Remember, the unoptimized version of the database and dashboard (database #1) took 117s to render. 29s is pretty darn good.
Let’s compare the queries Tableau now executes against our newly flattened database #5. I’ve also included db1 as a reference:
In the test 10 – 5 Nodes – Flatten DB Schema (7), you can see that Tableau is executing different queries than it did in test 6. They run much faster. As I said, there’s still room for improvement here:
- There are still two LEFT JOINs to dimension tables in the query above
- Looks like cd_education_status is a group leveraging a text field. I might create the group on the numeric KEY of cd_education_status instead, and then alias it to text
Larger Data Sets and Aggregation Tables
180M rows frankly isn’t that much data. Lets compare perceived performance when we move up to 390M rows. I got a bit lazy and dropped back to only using 3 sample databases at larger data volumes: databases 2 and 4 really weren’t doing anything for me, so why bother?
I use database 3 (as you’ll recall it was the “fastest” one out of the box) as a control, while we tinker with databases 1 and 5:
As one would expect, the flattened database 5 is still fastest against 380M rows. Our dashboard is taking a little bit less than 2x the time to complete, however (29s vs 53s). Way too slow. Why don’t we just try “more Redshift” to solve this problem?
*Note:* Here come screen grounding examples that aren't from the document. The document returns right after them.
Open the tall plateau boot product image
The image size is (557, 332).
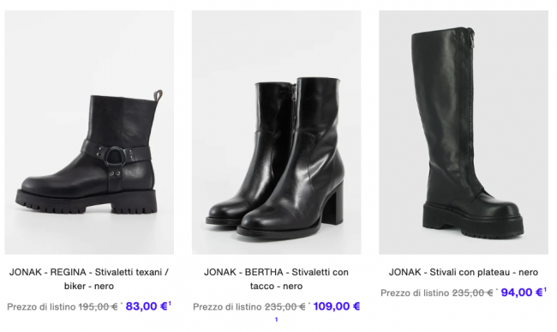click(x=464, y=132)
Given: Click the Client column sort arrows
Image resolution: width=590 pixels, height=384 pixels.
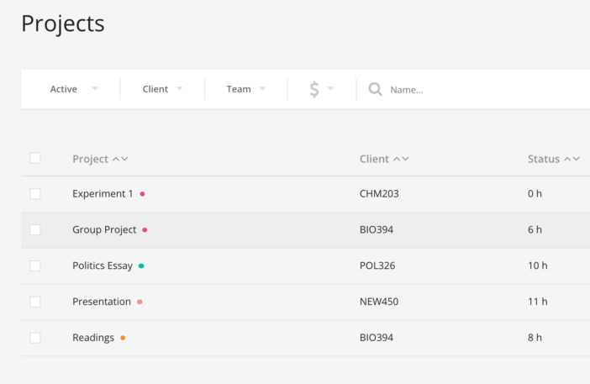Looking at the screenshot, I should [401, 159].
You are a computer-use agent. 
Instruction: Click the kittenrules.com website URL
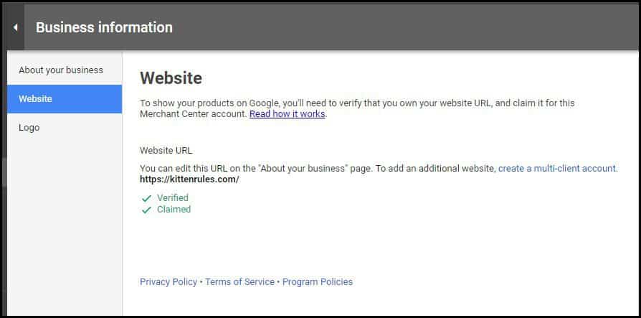pos(189,179)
“More nodes” will only get you so far. Brute strength can’t really fix bad design – it simply hides it. Temporarily. You’re also doubling your Redshift cost.
In this case, however adding another five nodes works pretty well. At ten nodes, dashboard load time is back to 33s (you can’t see that below, just trust me):
We haven’t discussed the elephant in the room: all this tuning is well and good, but no user is going to accept a dashboard that takes upwards of 30 seconds to render. They just won’t. I sure wouldn’t.
I suspect it would be possible to do additional performance tuning and get this down to 20-25 seconds…but that’s still too slow.
So, let’s create an aggregation (summary) table which rolls up our facts by day. We’ll need to modify dashboard to use this new table as it’s data source in much the same way we did when we implemented the flattened schema. Here is the result, and it’s impressive:
3.69 seconds. Not bad. We’re still running with ten nodes above, but if we dropped down to five, I bet we’d still be under 10 seconds on a “virgin, un-cached” viz exection. That’s acceptible to me.
Next, we’ll pump up fact table rows to just under 3 billion and roll back our aggregate table. We’ll use the flattened database schema which removes many (but not all) of the JOINs in database 5. Database 1 and database 3 remain the same.
We’ll also jack the number of nodes WAY up. I ran two tests: one which utilized thirty-two dc1.large nodes, and another which used two dc.8xlarge nodes. In terms of functional horsepower, both rigs are pretty much equivalent.
The results sure aren’t similar, however. Our “more, smaller nodes” cluster is nearly twice as fast as our “fewer, big nodes” instance. What the hell?
In the Top 10 Things You Must Do article I wrote about a month ago, I mentioned this. Especially when you have a fair number of joins, more nodes are often better than fewer nodes (assuming they deliver the same horsepower in aggregage)
The only test in which the two dc.8xlarges are marginally faster than the thirty-two dc.xlarges is “database 5”.
Why? Most likely it’s the fact that I simplified the schema enough (therefore removing JOINs) to negate the advantage of doing this sort of work on “more nodes”.
Lets finish up by creating an aggregate table on our 3B rows in database 1:
Very fast on both of our “monster” clusters. You’re looking at 5 seconds on the two-node dc1.8xlarge rig and 4 seconds on the thirty-two dc1.xlarges.
Thanks for reading, hope this was helpful.